Everything tastes better on sticks, right? Marshmallows, cocktail sausages, tandoori chicken, cake cut into squares and covered in chocolate and called a 'pop'... see? There's something of the holiday thrills of the 'street' food trend at this Lebanese restaurant with a Brazilian twist, where the meat comes to the table on skewers, fresh from the rodizio grill. The marriage of culinary minds makes sense; the Lebanese diaspora in Brazil is around 7 million, and Lebanese cooking often involves enormous meals with lots of people that go on for a very long time. Rodizio, as here, usually involves an all-you-can-eat arrangement, where the waiters keep bringing you meat until you cry for mercy.

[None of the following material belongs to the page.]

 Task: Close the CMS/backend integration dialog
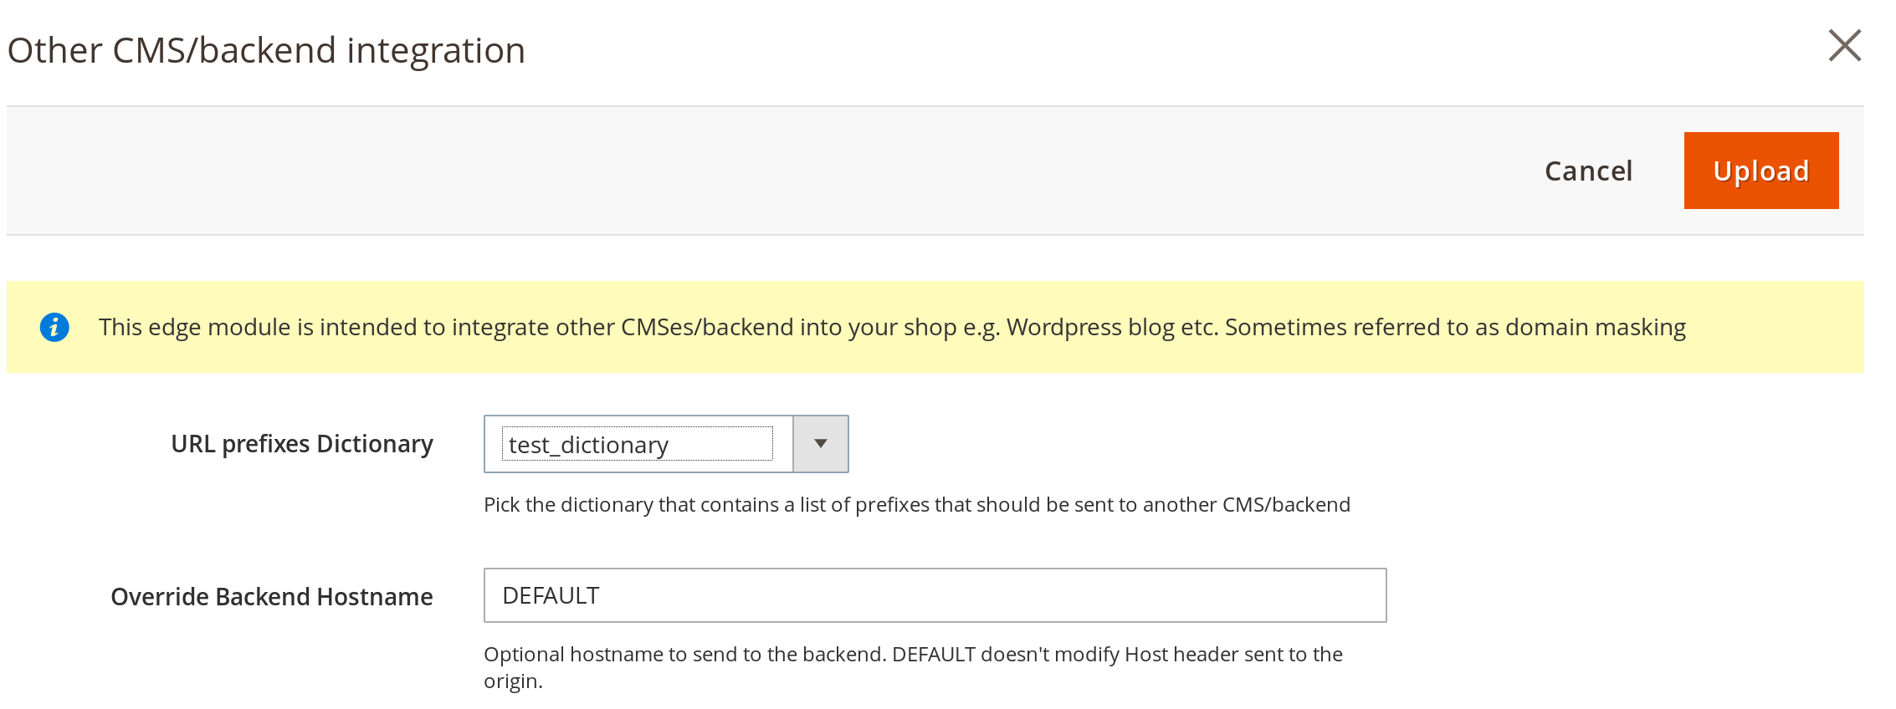[1844, 46]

The problem is, it doesn't go far enough. Rodizio has a pleasant corner site on a pedestrianised street around the back of Fulham Broadway, the setup encompassing a large, rather bland but spotless dining room, and a broad terrace with comfortable chairs and banquettes perfect for long, slow shisha smoking. The menu offers mezze, grilled meats and some Lebanese specialities; you can order à la carte, or pay £24 for all-you-can-eat mezze buffet and grill. We tried both approaches. The starter buffet was fine in parts (standard hummus and baba ghanoush, lentil soup and sambousik), less so in others (wilting fattouch salad with no sign of the all-important fried bread). It was basically filler before the meat course, which certainly lived up to its promise – platter after platter and skewer after skewer of tender, well-cooked meat, from sausages to beef to marinated chicken and more. Sadly, only one of us got to try it, as the staff ruthlessly enforced the per-person rule – we wondered if any other restaurant would try telling customers they couldn't take a bite of their dining partner's dish. From the à la carte menu, the offering was more even – squeaky chunks of grilled halloumi with olives, chilli-spiked, lemon-drenched sojouk sausages, and some very competent kibbeh (mincemeat-stuffed bulgur parcels). On a sunny afternoon, wreathed in shisha smoke, taking your time with a light Lebanese beer, this was all very pleasant. Did the rodizio add significantly to the experience of an otherwise standard-issue Lebanese restaurant? No. Did we want the option of some more adventurous dishes, Brazilian or Lebanese? Yes. Still, we'd bet money that on weekend evenings you can expect big, rowdy tables of enthusiastic meat-eaters and shisha-smokers mopping up the well-stocked bar.